Si l'article 112 a été très utilisé au lendemain du coup d'Etat mené par Prayuth Chan-O-Cha en 2014 les autorités ont cessé d'utiliser la loi de lèse-majesté en 2018, et Prayuth Chan-O-Cha a même déclaré en juin dernier que le roi avait demandé de ne pas recourir à cette loi.
Mais en août, le mouvement de contestation qui demandait jusque-là la démission du Premier ministre et la réécriture de la Constitution, a ajouté à ses revendications des reformes de la monarchie, brisant ainsi le vieux tabou autour de la critique de la royauté.

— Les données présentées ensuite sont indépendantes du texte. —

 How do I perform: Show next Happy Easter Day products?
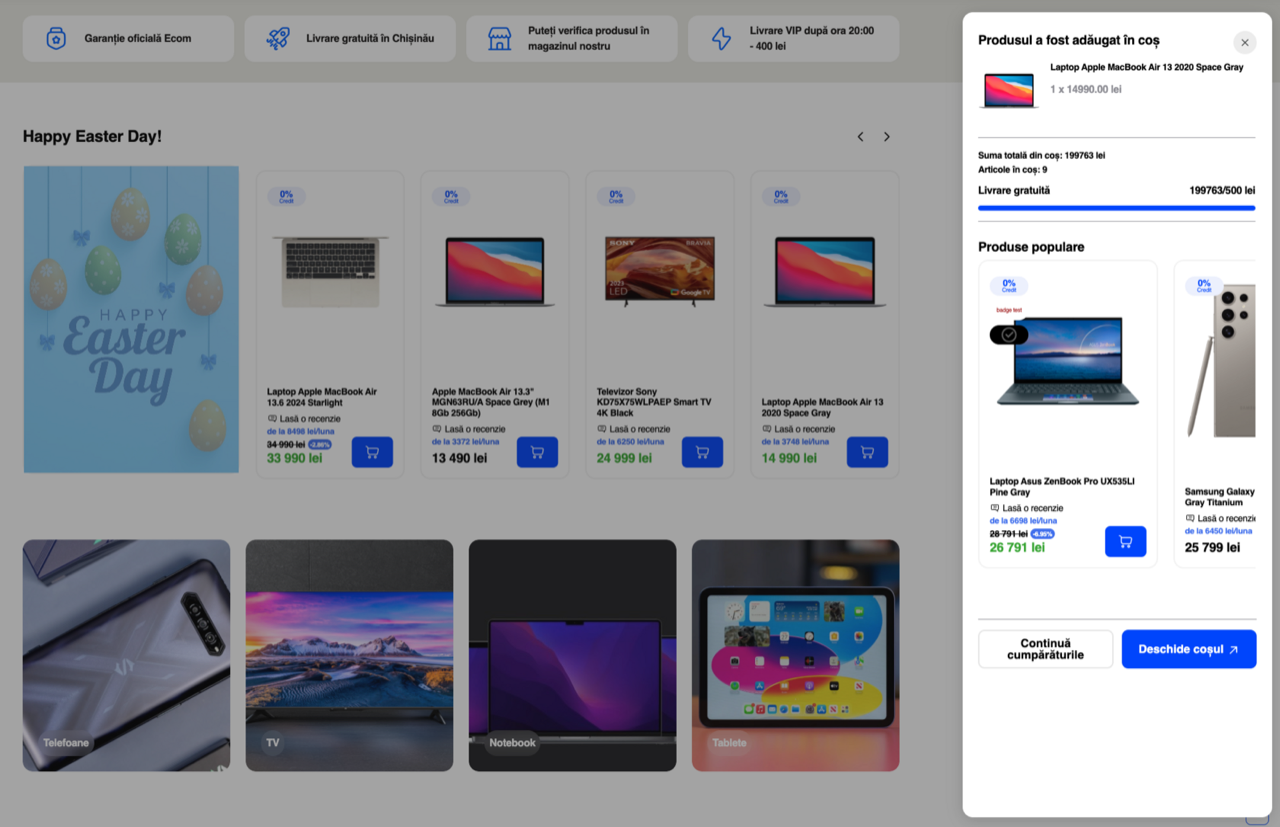point(886,137)
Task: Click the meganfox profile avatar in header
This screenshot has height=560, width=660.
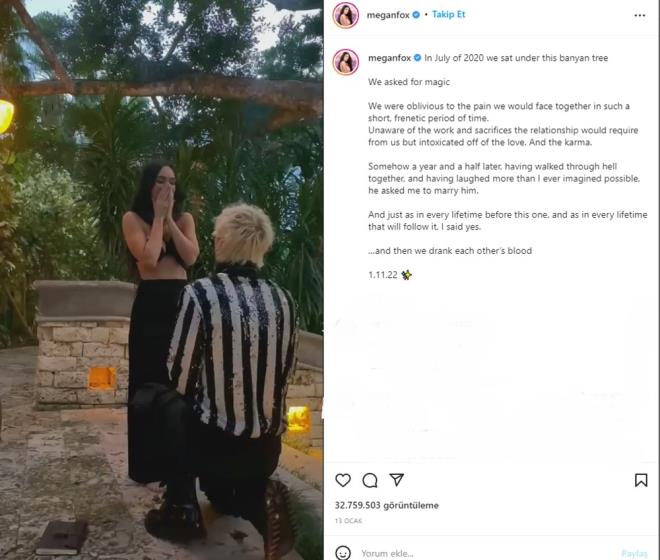Action: coord(346,15)
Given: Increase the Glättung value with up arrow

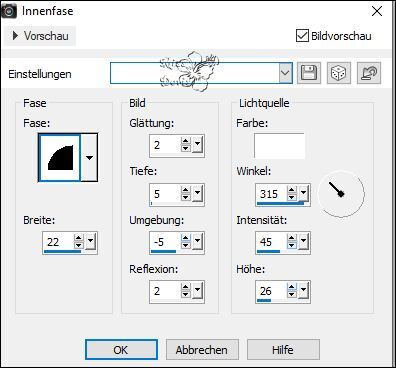Looking at the screenshot, I should click(186, 141).
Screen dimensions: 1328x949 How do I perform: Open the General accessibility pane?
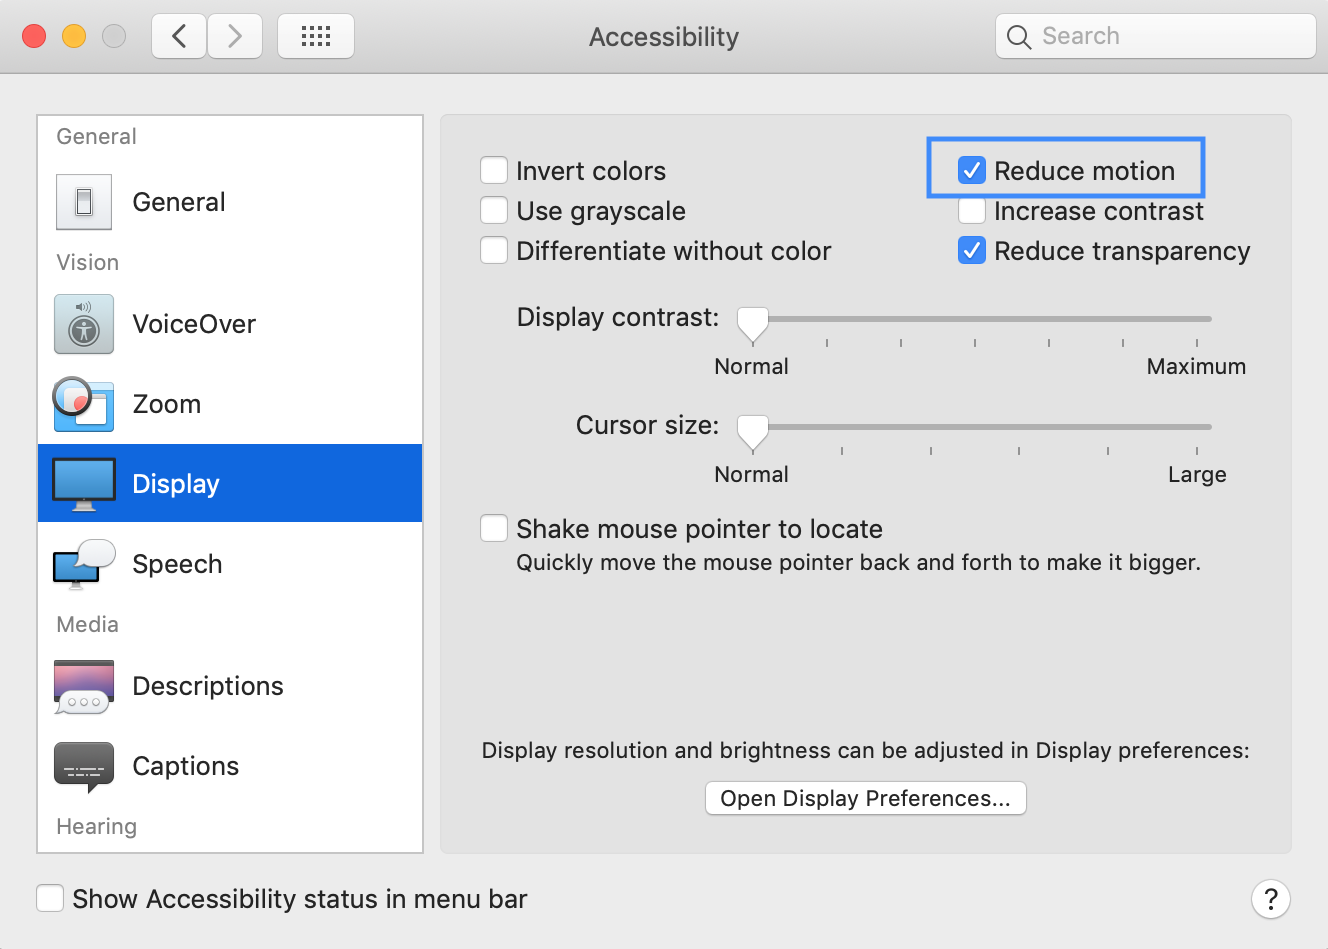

Les mois qui ont suivi ont vu non pas un essoufflement du mouvement -comme le prédisaient certains conservateurs pensant que l’opinion ne suivrait pas un mouvement critiquant la monarchie- mais au contraire un renforcement de celuui-ci avec des dizaines de milliers de manifestants dans les rues à l’automne et la multiplication des critiques et autres attitudes de défiance envers la couronne.
Cela a amené en novembre l’ex-chef de la junte à annoncer que toutes les lois seraient déployées pour faire respecter l’ordre. Depuis, au moins 43 militants ont été accusés en vertu de l’article 112. Aucune de ces affaires n’a encore été jugée.
Mardi, la justice thaïlandaise a condamné en vertu de l'article 112 une femme à plus de 43 ans de prison, peine record pour insulte à la monarchie dans le royaume.